## [INPUT RECORDS]
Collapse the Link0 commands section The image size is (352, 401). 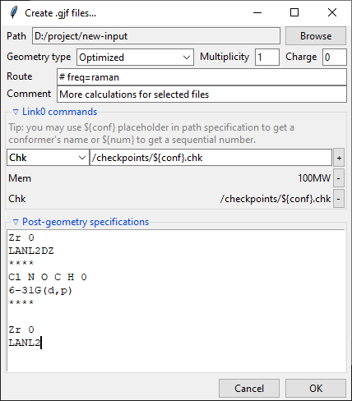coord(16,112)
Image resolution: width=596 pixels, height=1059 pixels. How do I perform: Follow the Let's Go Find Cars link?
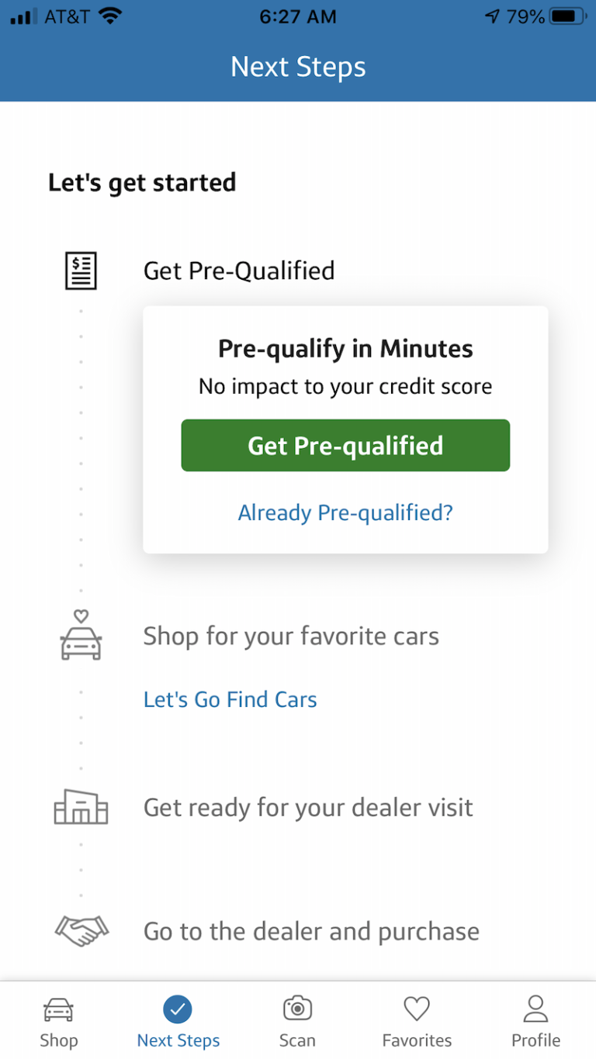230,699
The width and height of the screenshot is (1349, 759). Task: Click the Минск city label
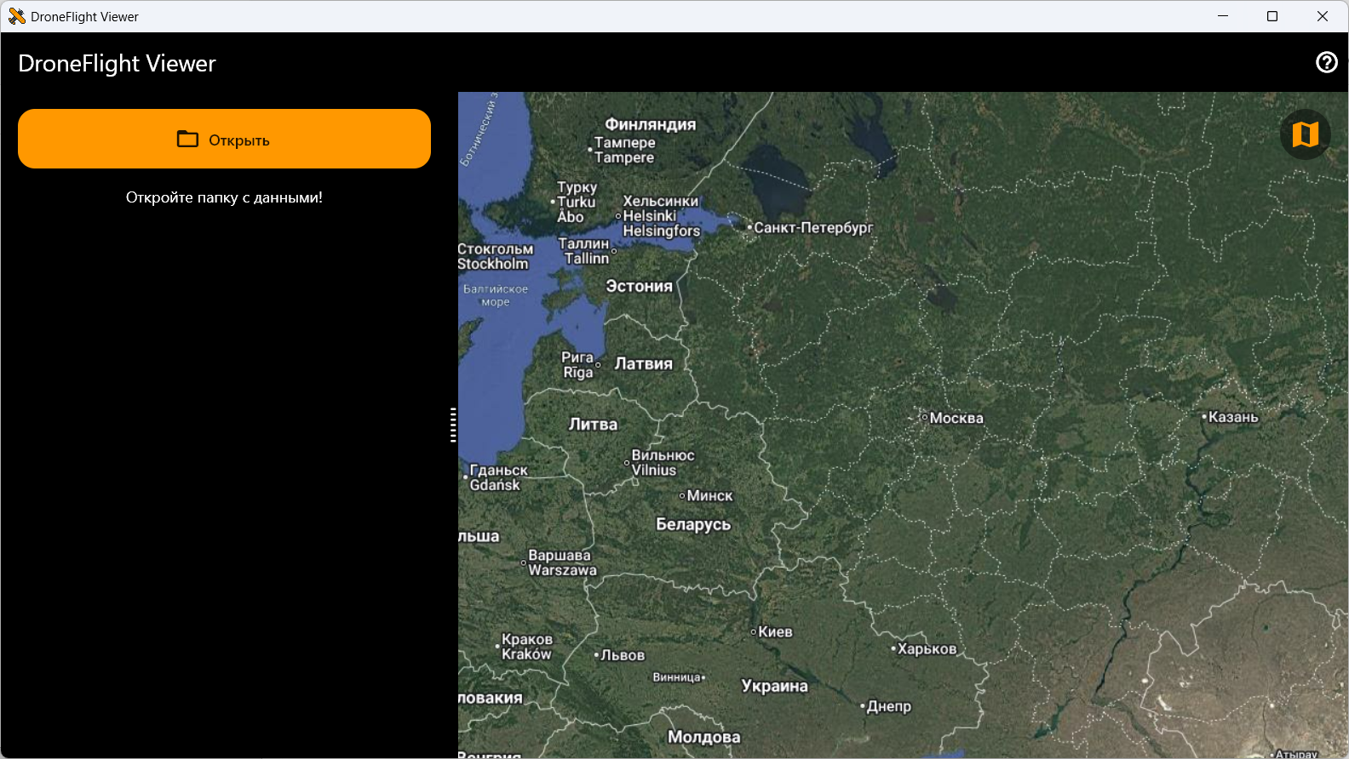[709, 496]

## [WORK INSTRUCTIONS]
Could you print the records from the line containing "The width and" through the end of the records, leaving the pictures out?

## [FINISHED TASK]
The width and height of the screenshot is (1349, 759). Task: Click the Минск city label
[709, 496]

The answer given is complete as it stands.